Marnie is appalled and heartbroken at the scene. The team’s forensic expert, Fran Lennox, tells Marnie that the boys were six to seven years old and had probably been dead for about four to five years. Terry Doyle and his wife, Beth, live at Number 14. Terry was the first to discover the bodies, but he can offer no explanation for the bunker that was underneath their backyard. Visibly distressed and gray with shock, he tells Marnie that
they have been playing and working in the garden for about a year, digging a vegetable patch directly over the area. They only bought the house a year ago.
All the houses on Blackthorn Road are brand-new, built eighteen months ago by sleazy property developer Merrick Holmes, who may have cut corners when he first built the estate--Number 14, in particular.
The investigation heats up when Marnie discovers the Doyles are fostering uncommunicative and sullen teenager Clancy Brand. Perhaps Clancy knows more than he’s letting on.
His attitude causes Marnie to get a nagging sensation in her skin, “like an
addict’s itch of caffeine or worse.” Marnie’s old nemesis, journalist Adam Fletcher, knows something about Clancy (and perhaps also something about the bunkers and the dead boys). He calls the boy evil; Adam is soon taunting Marnie, pushing her buttons and reminding her about the events leading up to Stephen Keele and his murder of her parents.
Hilary’s tone and polished prose style are pitch-perfect as she integrates just the right amount of suspense into her tightly-knit plot. Beyond the ghostly presence of the two little boys is the shattered, incoherent rambling of an inmate of Lawton Down Prison who talks to a woman called Esther. With her face to the wall and her head full of drugs, she counts down the hours and the minutes as whole “fog-banked” days seem to go by. Marnie and Noah have plenty of theories but little hard evidence. Perhaps the bunker was built during the
Cold War? Someone certainly knew it wasn’t airtight. Merrick Homes has no idea how someone could have access; he swears to Marnie that all the bunkers were filled in before he started building.
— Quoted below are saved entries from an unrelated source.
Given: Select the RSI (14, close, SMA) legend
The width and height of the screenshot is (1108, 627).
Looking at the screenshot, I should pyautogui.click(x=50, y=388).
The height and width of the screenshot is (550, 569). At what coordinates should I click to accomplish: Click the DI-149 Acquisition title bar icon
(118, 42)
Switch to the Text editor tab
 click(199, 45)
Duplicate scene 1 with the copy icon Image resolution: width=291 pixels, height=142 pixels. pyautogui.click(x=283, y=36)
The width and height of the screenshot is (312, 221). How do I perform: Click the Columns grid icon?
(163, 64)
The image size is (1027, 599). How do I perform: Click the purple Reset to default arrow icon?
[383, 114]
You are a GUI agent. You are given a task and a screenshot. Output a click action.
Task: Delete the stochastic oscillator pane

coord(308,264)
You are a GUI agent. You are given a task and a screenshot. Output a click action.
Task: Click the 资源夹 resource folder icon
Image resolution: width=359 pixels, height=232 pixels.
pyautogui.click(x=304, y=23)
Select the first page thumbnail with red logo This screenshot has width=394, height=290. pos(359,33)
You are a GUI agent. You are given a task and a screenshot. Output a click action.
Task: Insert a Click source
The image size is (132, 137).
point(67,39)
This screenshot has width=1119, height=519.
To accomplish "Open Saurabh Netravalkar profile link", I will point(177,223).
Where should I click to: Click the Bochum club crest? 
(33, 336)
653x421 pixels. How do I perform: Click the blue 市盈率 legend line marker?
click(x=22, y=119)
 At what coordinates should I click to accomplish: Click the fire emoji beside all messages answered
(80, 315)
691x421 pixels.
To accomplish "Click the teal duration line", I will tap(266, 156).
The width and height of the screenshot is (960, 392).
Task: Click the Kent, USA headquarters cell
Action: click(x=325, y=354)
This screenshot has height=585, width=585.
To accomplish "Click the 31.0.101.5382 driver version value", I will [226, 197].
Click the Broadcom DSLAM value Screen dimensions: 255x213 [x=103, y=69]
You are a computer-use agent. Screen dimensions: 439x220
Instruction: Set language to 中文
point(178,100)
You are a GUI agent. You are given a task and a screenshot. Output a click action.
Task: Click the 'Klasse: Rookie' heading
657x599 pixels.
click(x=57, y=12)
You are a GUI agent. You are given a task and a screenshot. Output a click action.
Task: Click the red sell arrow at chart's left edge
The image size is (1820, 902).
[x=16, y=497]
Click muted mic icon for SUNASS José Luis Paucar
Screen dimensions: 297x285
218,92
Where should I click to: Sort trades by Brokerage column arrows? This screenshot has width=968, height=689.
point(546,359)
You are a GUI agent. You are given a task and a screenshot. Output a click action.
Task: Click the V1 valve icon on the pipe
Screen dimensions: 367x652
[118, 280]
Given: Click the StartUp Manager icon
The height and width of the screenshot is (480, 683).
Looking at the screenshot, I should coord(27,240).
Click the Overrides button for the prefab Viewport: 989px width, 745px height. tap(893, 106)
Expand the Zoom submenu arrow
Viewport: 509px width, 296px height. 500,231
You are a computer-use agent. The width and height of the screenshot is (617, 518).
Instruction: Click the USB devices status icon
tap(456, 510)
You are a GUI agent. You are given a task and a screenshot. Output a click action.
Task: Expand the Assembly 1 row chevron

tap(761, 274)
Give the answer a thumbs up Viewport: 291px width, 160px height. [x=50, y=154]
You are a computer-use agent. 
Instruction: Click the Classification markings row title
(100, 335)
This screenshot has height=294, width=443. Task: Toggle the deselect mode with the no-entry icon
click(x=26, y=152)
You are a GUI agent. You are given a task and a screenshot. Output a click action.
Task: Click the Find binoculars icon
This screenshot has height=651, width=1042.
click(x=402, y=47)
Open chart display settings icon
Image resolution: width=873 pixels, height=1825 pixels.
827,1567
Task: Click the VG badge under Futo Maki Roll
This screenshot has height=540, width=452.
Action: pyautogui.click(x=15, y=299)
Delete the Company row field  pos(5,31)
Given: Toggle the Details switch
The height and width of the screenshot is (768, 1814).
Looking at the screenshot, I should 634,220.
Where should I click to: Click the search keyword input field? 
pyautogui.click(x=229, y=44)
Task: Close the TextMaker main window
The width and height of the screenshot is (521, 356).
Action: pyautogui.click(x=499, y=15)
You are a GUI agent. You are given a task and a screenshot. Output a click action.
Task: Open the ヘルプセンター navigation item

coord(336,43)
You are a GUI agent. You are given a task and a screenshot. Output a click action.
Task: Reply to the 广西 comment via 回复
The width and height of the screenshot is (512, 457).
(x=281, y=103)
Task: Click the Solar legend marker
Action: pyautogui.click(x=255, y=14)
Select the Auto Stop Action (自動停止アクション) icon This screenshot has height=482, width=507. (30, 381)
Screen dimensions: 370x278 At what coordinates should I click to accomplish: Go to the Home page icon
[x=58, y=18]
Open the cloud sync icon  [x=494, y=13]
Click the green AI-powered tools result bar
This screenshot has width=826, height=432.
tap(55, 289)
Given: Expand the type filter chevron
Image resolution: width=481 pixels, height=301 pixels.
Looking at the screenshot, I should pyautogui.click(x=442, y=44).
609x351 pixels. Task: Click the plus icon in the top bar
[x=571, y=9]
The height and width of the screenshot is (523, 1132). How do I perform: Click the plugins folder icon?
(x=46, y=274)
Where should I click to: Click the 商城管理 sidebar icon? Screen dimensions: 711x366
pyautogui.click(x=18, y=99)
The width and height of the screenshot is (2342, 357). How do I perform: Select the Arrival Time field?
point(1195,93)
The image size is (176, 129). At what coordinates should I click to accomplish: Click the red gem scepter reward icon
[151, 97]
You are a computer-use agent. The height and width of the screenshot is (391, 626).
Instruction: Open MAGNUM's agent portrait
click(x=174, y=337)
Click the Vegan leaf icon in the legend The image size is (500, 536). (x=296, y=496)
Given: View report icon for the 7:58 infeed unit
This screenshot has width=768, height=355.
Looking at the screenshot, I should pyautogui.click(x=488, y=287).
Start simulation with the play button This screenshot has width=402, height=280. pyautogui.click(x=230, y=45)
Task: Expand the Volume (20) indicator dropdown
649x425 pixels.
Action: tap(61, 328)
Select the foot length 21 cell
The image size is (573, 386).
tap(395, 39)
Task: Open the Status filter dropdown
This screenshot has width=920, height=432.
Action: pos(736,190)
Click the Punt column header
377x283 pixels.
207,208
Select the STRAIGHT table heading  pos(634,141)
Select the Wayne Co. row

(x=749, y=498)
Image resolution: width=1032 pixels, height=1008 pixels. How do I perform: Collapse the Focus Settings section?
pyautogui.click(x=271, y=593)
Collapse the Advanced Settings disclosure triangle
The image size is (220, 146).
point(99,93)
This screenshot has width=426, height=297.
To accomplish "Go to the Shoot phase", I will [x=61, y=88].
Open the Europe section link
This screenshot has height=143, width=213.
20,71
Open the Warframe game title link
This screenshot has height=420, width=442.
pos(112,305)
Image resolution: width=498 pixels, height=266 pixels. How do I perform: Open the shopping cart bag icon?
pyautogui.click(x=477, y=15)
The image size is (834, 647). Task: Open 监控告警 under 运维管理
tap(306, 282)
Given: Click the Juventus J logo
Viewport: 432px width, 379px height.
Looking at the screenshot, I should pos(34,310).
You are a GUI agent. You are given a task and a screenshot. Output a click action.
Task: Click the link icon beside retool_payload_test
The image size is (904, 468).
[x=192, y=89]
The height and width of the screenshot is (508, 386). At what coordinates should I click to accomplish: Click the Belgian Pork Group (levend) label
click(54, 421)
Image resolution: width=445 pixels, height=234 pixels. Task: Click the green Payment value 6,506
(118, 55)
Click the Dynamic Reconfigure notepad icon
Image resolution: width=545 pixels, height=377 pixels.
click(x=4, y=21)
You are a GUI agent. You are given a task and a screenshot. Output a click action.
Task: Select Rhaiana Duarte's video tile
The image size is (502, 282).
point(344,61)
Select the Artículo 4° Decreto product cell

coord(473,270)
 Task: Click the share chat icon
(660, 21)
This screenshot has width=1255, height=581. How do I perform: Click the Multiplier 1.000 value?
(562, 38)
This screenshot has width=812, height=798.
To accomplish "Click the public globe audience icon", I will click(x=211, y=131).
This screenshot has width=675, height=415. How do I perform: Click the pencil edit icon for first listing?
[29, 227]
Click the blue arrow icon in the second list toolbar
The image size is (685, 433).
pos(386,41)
Suddenly Marnie is back in contact with Stephen Keele, fighting for clues in the same way she’s been fighting to uncover the truth behind what might have happened to the boys. Forced to look where it matters most--right
into the hearts of the people damaged by the crimes she’s investigating--Marnie
plunges deeper into danger and into the terrifying orbit of an unhinged, obsessed madman. From Clancy’s mysterious anti-psychotics, to a series of circles in a notebook drawn right around the time the boys were buried alive, to the games of a Machiavellian Adam who wears his scent “like amour upon his skin,” Marnie feels as if she is turning in her own circle, each one smaller than the last. Rumors of gypsy travelers and “doomsday preppers” contrast with the bland,
unsmiling facade of Number 14 Blackthorn Road, where Marnie and Noah battle to make sense of
the chaos that killed the two children.
A consummate storyteller, Hilary’s plot is always clever without being artificial or unrealistic.
Each character, both good and bad, reveals much about how lies and self-delusion can be twisted into a terrible shape, and how “the perpetrator and the victim” can be rolled into a complex miasma of pain and grief. The climax is heart-stopping, an edge-of-your-seat ending in which Marnie makes a fatal error of judgment and--just like the two little boys--finds herself trapped in an underground, subterranean world, fighting for her life, forced to depend on her wits to survive.